Gaps in Dashboard widgets refer to instances where:

  • Data is missing from the visualizations.
  • Widgets are not displaying content as expected.
  • Visual elements are not aligned properly within the dashboard.

For example, you might encounter these issues in various Dashboard widgets:


Below are the Common Scenarios leading to Gaps in Time Series Data:

Changes in System-Level Variables

  • IP Address: If the IP address of a monitored system changes, data continuity can be disrupted, leading to gaps in the dashboard.
  • Hostname: Changes in the system’s hostname can also affect data tracking, as the monitoring system may no longer correctly associate incoming data with the previous entries.
  • Group Name: Alterations in group names or classifications can result in data being incorrectly categorized or lost.
  • Operating System (OS) Changes: Upgrades or changes in the OS can cause temporary data collection issues, leading to gaps in the dashboard widgets.

Resolution: Ensure any changes to system variables are synchronized with the monitoring system configurations to avoid disruptions in data collection.

Servers or systems being unavailable at times

  • Downtime or Maintenance: If a server or system is temporarily unavailable due to maintenance or downtime, the monitoring system will not receive data, creating gaps in the time series displayed in dashboard.
  • Network Issues: Intermittent network problems can also lead to periods where no data is collected or transmitted, resulting in gaps.

Resolution: Ensure that planned maintenance is communicated and that systems are correctly brought back online.
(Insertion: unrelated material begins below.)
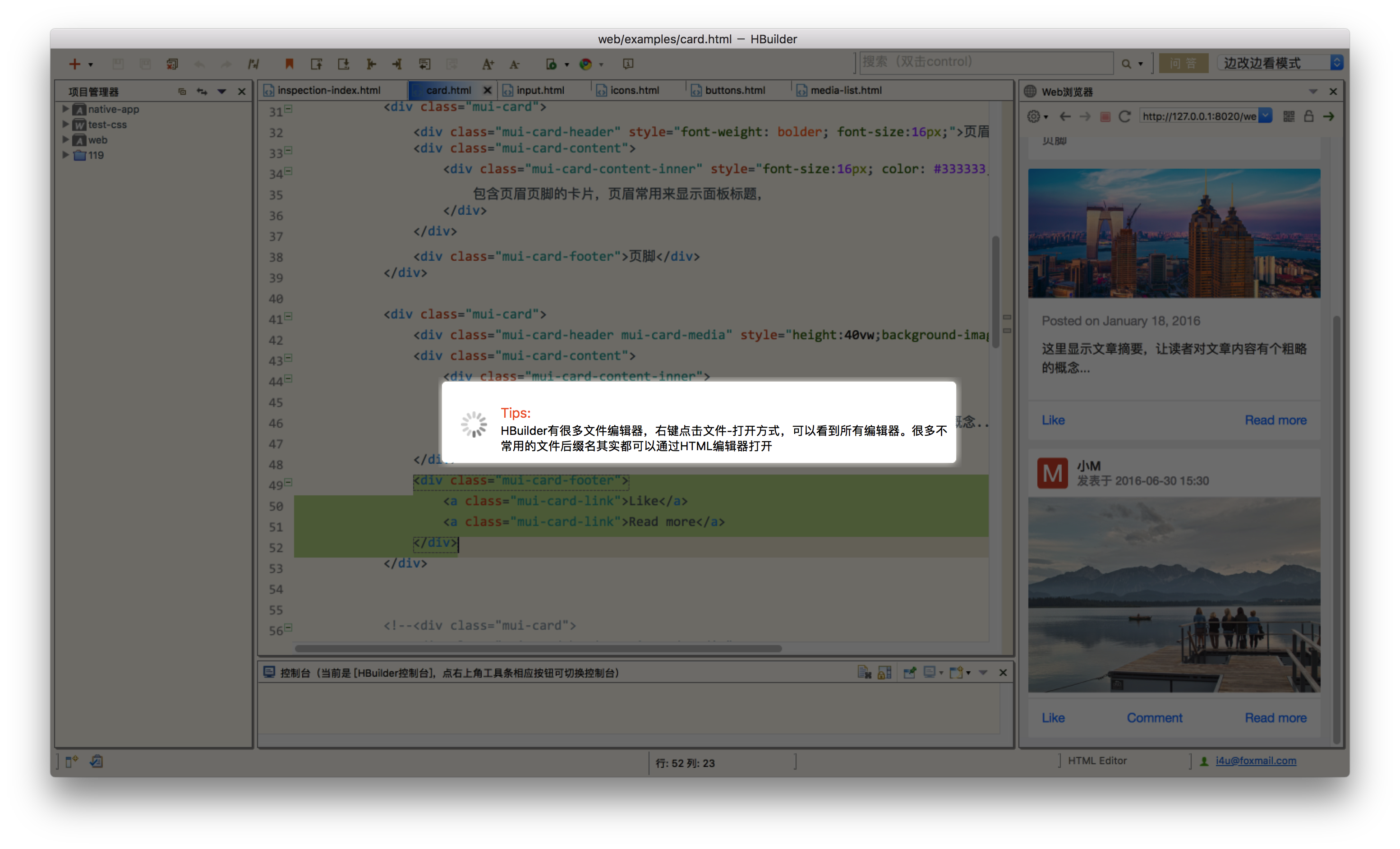The height and width of the screenshot is (849, 1400).
Task: Toggle code fold marker at line 41
Action: [x=289, y=317]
Monitor network stability to minimize the impact of intermittent connectivity issues.

Changes in Metric Details

  • Custom Labels: If there is a change in the custom labels associated with metrics (e.g., renaming or adding new labels), this can create gaps as the system may treat the new labels as separate data points.
  • Metric Definition Updates: Updating or modifying the metric definitions can cause data to be categorized differently, leading to apparent gaps in the dashboard.
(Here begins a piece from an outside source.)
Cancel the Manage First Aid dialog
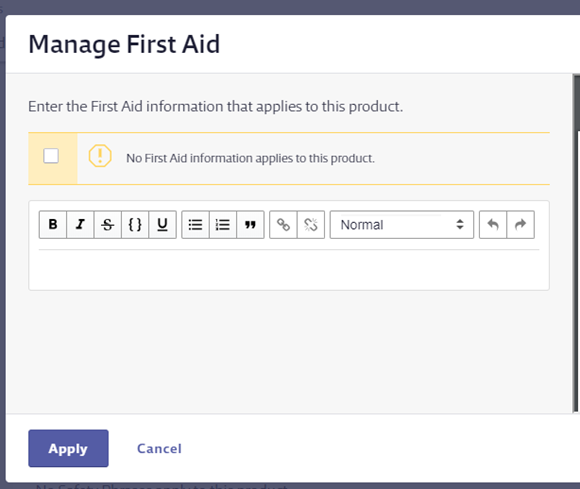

Resolution: Carefully manage and document any changes to metric labels or definitions. Ensure the monitoring system is updated to recognize and process these changes without disrupting the data flow.

Conclusion: Gaps in Dashboard widgets are often caused by changes in system-level variables, periods of system unavailability, or updates to metric details. By understanding and addressing these common scenarios, you can reduce or eliminate gaps, ensuring that your dashboards provide a complete and accurate view of your data.

For persistent issues, consider revisiting the configurations and settings in your Monitoring and Dashboard systems, or engage with the relevant support teams for further assistance.

Why do I see duplicate labels in the graph?

When working with graphs in Dashboards, you might notice “Duplicate Labels.” This means that the same label appears more than once in the graph, which can be confusing.

When you use PromQL query to filter your metrics and select a specific Legend, the graph might show duplicate labels. This occurs because while the selected Legend remains constant, other parts of data, like labels, might change, leading to multiple instances of the same label.

For example, if you select IP address as Legend, you might see the same label appearing more than once in the graph.